• Some important spark configuration

    --conf spark.driver.memory=90g \
    --conf spark.sql.files.maxPartitionBytes=4194304 \
    --conf spark.eventLog.enabled=true \
    --conf spark.eventLog.dir=/opt/airflow/dags/spark-events
  • Partition configuration

    • Input partition
      • control the input partition by using spark.sql.files.maxPartitionBytes
        • default is 128mb, but if you will have explode operation, consider to decrease this value
      • control the shuffle partition by using spark.sql.shuffle.partitions
        • default is 200 partition, but if you will have explode operation, consider to decrease this value
      • control the output partition by using .option("maxRecordsPerFile", "x")
  • Estimate the number of partition

    import numpy as np
     
     
    print ("\n\n*********************************************************************************")
     
    """
    IF THE SHUFLLE PARTITION IS NOT CHANGE IN THE SPARK UI, PLEASE CHECK THE FOLLOWING:
    - REMOVE THE TABLE IN MINIO UNDER THE SAME NAME OF THE RUNNING SPARK APP
    """
    CONS_SHUFFLE_RATIO_ROWS = 1/21
    CONST_MB_TO_BYTES = 1024 * 1024
     
    total_num_rows = 5932823 <- you only need this as input
     
    seed_no = 123
    num_cores = int(32)
    total_available_memory_gb= 125
    reserved_memory_gb = 35
     
    target_input_max_bytes_per_file_mb = 4
    target_input_max_bytes_per_file_bytes = target_input_max_bytes_per_file_mb * CONST_MB_TO_BYTES
     
    max_records_per_file = 1_000
     
    num_shuffle_partitions = int(np.ceil(total_num_rows * CONS_SHUFFLE_RATIO_ROWS))
     
    print(f"{'SEED NO':<30} : {seed_no}")
    print(f"{'NUM CORES':<30} : {num_cores}")
    print(f"{'TOTAL MEMORY DRIVER':<30} : {total_available_memory_gb-reserved_memory_gb} gb")
    print (f"{'MEMORY PER CORE':<30} : {(total_available_memory_gb - reserved_memory_gb)/num_cores} gb")
     
    print(f"{'MAX INPUT SIZE':<30} : {target_input_max_bytes_per_file_mb} mb / {target_input_max_bytes_per_file_bytes} bytes")
    print (f"{'SHUFFLE PARTITION':<30} : {num_shuffle_partitions} partitions")
    print (f"{'MAX RECORDS PER FILE':<30} : {max_records_per_file} records")
    print ("*********************************************************************************\n\n")

Problems and tasks:
(1) Reproduce the passage from the Spark configuration notes starting at "seed_no = 123" and ending at "int(np.ceil(total_num_rows * CONS_SHUFFLE_RATIO_ROWS))".
(2) What is the default value of spark.sql.files.maxPartitionBytes, according to the Spark configuration notes?

Listed entries:
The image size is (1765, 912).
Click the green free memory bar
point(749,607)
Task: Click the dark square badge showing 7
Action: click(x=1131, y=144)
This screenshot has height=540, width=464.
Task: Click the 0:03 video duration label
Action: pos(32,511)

Expected outputs:
(1)
seed_no = 123
    num_cores = int(32)
    total_available_memory_gb= 125
    reserved_memory_gb = 35
     
    target_input_max_bytes_per_file_mb = 4
    target_input_max_bytes_per_file_bytes = target_input_max_bytes_per_file_mb * CONST_MB_TO_BYTES
     
    max_records_per_file = 1_000
     
    num_shuffle_partitions = int(np.ceil(total_num_rows * CONS_SHUFFLE_RATIO_ROWS))

(2) The default is 128mb.